A Bermuda triangle of circumstances has lodged the song “Crazy Love” quite forcefully in my head, and I am not pleased. I am trying to engage in healthy thinking habits, and as I involuntarily lean into the lyrics—I need her in the day time (I need her)—with the accompanying hypnotic, unjustified romantic feeling, my thoughts cannot be qualified in the healthy category.
Because he doesn’t give me crazy love. He gives me books. And a scarf (which, admittedly, I love crazily). And pieces of songs. And a headache, if I think about him too long.
Months ago, in my kitchen, he replaced my iPod with his own and cued up a song while I was making us dinner. If I had waited a moment longer, I would have been able to identify the voice as Van Morrison—a miraculous shot in hell, because my musical vocabulary is not as large as his. But I was curious and checked, thereby deleting a little coolness I might have gained in that moment. I have absolutely no memory of what the song was—just that it was Van Morrison, and since I am in very real danger of falling in love with this person, “Crazy Love” often comes unbidden into my mind when I think of him.
And it’s such a damn fine song. When Van Morrison, an Irishman, sings and it makes me righteous, somehow you know he’s not talking about brimstone and scripture righteousness. He’s talking about reggae righteousness, Bob Marley righteousness—righteousness that is downright sexy.
I am entirely capable of writing fictions in my head and knowing they are fictions. The problem now is that I am writing only partly fiction, and the actual truth casts its credibility over the parts that are not truth. It doesn’t matter that the basis of a horror movie was a bump in the night a hundred years ago; it’s still BASED ON TRUE EVENTS. The whole feels truer because the part of it is. So the fiction of he gives me love, love, love, love, crazy love becomes a little more believable when he gives me true things that are pretty wonderful as well.

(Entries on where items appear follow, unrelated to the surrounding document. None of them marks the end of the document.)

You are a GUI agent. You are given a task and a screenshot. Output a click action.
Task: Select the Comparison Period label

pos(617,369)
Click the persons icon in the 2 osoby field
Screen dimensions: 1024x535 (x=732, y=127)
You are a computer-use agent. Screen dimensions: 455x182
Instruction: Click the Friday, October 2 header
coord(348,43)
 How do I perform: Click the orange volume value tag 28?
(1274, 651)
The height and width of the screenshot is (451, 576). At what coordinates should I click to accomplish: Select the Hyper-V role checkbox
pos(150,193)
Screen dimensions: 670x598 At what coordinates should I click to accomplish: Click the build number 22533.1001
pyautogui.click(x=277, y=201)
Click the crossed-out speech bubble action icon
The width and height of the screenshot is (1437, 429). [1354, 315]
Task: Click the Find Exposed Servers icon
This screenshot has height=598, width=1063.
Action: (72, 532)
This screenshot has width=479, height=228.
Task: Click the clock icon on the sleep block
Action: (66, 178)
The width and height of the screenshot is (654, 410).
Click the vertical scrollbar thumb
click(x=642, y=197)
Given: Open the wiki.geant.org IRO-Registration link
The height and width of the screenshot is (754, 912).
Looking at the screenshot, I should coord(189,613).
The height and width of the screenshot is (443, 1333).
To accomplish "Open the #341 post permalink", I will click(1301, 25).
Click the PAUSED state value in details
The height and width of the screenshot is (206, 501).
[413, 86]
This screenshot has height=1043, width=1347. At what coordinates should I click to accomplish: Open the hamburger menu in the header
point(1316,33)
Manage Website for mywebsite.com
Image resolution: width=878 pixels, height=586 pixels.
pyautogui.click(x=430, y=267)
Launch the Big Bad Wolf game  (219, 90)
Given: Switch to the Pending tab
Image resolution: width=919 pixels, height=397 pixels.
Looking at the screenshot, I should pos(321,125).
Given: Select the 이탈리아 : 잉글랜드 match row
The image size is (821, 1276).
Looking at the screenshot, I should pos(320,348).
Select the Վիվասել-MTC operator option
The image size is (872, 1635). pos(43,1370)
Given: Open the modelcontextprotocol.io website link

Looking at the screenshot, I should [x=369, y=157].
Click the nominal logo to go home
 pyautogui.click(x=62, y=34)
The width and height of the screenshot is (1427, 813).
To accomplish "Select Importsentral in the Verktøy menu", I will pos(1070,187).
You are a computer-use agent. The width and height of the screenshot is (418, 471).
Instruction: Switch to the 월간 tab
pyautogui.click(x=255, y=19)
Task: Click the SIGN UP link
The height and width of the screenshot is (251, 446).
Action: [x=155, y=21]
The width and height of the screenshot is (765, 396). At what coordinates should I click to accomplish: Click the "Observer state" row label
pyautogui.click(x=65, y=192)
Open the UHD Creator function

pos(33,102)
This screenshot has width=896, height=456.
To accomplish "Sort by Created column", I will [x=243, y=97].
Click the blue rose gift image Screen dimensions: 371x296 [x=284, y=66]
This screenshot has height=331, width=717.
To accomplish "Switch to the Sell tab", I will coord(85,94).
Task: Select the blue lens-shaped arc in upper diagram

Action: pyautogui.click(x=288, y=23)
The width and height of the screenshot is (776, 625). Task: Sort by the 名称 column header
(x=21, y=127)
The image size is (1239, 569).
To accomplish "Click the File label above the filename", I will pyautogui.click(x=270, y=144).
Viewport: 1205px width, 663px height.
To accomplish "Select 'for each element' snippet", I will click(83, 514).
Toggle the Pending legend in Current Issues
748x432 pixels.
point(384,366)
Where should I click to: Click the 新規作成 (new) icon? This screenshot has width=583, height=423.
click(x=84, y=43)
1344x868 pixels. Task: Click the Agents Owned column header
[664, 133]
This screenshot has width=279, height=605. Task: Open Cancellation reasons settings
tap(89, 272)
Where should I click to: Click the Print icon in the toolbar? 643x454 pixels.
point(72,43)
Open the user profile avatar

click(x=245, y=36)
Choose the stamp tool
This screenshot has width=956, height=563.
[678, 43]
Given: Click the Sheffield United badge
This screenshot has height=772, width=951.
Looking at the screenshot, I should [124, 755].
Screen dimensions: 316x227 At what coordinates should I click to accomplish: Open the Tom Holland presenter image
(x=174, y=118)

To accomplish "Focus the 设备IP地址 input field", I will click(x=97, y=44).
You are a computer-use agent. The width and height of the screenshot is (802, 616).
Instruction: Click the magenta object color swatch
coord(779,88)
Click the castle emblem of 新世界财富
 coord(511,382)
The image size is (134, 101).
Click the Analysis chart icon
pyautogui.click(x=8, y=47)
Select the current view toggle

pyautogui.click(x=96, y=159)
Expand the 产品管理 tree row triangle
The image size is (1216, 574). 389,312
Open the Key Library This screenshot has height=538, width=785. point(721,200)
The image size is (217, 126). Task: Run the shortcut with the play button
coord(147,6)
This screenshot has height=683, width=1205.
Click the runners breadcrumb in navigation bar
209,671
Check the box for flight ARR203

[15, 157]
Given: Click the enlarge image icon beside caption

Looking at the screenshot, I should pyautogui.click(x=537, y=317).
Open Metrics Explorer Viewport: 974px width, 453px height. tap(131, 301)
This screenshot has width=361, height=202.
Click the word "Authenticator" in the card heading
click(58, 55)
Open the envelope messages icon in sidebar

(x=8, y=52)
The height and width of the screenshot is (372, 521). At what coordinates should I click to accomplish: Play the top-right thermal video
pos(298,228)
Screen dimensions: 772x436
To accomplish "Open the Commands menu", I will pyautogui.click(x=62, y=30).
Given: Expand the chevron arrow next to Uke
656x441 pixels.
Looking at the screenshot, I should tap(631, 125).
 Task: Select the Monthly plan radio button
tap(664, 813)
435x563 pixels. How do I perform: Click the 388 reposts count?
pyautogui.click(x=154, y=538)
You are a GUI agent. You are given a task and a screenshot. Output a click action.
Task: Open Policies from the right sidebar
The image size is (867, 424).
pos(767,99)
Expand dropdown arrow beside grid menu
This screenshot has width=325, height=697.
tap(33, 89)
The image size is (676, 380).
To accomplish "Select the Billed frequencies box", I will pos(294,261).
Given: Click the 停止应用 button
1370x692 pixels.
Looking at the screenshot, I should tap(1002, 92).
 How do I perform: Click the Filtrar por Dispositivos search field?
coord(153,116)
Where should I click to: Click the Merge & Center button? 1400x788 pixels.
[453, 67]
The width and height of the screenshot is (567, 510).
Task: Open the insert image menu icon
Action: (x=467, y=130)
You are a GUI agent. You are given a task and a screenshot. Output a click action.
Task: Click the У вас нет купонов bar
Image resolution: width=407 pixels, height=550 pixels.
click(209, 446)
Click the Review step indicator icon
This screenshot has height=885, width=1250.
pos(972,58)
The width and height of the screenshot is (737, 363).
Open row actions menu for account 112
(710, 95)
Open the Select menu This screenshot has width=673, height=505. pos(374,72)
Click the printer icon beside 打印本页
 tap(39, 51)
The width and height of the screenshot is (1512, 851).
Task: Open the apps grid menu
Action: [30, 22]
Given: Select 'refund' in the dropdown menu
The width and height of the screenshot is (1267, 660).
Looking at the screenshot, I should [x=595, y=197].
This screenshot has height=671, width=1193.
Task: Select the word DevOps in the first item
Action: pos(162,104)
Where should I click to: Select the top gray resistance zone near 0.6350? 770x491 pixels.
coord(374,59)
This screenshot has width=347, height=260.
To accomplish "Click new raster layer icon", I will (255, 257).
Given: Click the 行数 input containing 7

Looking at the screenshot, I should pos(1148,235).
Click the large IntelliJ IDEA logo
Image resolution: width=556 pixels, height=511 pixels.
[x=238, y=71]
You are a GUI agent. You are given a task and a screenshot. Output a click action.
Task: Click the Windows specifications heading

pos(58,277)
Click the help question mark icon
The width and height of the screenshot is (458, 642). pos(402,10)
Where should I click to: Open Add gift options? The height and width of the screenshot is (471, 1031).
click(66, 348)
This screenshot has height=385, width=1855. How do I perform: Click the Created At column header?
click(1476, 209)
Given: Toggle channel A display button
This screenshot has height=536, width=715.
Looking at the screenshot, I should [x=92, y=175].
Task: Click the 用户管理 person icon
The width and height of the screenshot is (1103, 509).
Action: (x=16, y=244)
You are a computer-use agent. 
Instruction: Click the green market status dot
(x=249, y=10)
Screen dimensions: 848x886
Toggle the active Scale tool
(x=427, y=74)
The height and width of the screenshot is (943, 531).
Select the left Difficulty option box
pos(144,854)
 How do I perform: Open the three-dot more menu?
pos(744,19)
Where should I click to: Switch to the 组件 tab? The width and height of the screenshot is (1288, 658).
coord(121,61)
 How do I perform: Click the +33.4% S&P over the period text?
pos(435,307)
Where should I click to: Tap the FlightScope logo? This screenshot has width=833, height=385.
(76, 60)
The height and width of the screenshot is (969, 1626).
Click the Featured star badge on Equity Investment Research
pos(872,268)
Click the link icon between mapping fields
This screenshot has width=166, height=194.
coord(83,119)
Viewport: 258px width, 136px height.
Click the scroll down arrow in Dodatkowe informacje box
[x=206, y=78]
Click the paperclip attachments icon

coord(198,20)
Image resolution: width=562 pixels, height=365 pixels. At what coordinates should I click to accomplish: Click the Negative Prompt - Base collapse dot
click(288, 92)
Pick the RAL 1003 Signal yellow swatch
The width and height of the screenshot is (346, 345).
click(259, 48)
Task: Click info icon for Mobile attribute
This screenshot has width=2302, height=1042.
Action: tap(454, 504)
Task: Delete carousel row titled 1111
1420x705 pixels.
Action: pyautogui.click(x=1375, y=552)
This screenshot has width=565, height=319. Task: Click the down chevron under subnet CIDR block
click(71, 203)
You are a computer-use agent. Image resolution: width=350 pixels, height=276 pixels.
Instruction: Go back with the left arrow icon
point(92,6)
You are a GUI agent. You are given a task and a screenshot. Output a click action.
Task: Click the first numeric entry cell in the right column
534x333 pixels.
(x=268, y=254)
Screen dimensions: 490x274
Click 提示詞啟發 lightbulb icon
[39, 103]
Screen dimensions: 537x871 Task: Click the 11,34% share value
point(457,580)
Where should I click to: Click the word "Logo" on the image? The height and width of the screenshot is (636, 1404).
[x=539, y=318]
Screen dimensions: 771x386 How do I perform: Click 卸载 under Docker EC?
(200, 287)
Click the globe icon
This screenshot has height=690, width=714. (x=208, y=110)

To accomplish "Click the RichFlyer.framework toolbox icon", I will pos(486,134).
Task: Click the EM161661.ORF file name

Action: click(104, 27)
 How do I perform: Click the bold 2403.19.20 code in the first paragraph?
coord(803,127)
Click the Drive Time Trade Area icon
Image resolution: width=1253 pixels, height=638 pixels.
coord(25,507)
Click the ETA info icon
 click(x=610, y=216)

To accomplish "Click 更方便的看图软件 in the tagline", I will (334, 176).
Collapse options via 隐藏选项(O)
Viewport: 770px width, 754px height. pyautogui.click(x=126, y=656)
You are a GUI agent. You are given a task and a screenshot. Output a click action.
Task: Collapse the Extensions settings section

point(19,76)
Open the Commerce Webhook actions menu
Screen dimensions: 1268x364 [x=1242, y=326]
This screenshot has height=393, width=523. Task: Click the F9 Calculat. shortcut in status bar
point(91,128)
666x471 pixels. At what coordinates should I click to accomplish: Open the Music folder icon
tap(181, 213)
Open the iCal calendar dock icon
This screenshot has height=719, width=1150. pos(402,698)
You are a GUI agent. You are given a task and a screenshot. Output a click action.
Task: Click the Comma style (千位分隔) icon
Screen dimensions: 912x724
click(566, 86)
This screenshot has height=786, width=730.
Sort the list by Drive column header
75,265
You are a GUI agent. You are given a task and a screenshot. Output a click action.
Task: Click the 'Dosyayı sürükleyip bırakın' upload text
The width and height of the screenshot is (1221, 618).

The true things are that he met me when I was wearing gold leggings and snow boots, and shortly thereafter witnessed me dancing in the way that I really dance—like a Muppet on speed in tune with early ‘80s dance music. In spite of these true things, he was still interested in kissing me. We sent each other haikus and limericks on email for months—he even referenced a sestina once and my heart skipped a beat. He addresses his packages to me with a royal title in front of my name. I received a box of books from him, completely unannounced, for the autumnal equinox. He sent me a vintage silk scarf from my college—a thing which I did not know existed, but had I known, I would have gone crazy for the idea of having it. He has admitted doubt and nausea to me, and I have loved him very intensely in those moments.
These true things are like a butterfly exhibit—all of them exist, they really do, and they are beautiful: fun and light and whimsical and totally unnecessary and wonderful for the sake of wonderful. Unfortunately, other, more cumbersome truths exist as well. Like the fact that he is in med school in another state. Like the fact that we have never actually dated or been near each other for longer than two days at a stretch. Like the fact that in an event of a water landing, the truth is that I have no claim on him, and technically, he owes me nothing. Those truths are like cinderblocks in the butterfly house: they are ugly and heavy and much more tangible than butterflies. But at the end of the day, you can grab onto a cinderblock and sit on it. The same does not work so successfully with butterflies. I’d rather chase after butterflies to a soundtrack of Van Morrison, but we—the butterflies and I—have nowhere real to land.
It is difficult to believe only in the true things when they seem to point towards something that is not, strictly speaking, true. The truth is that the rest of the story will be fiction as long as I’m writing it alone. It takes two to write a real relationship. And in this case, unfortunately, Van Morrison is not a legitimate co-author.
So in the mean time, I feel crazy. And in love.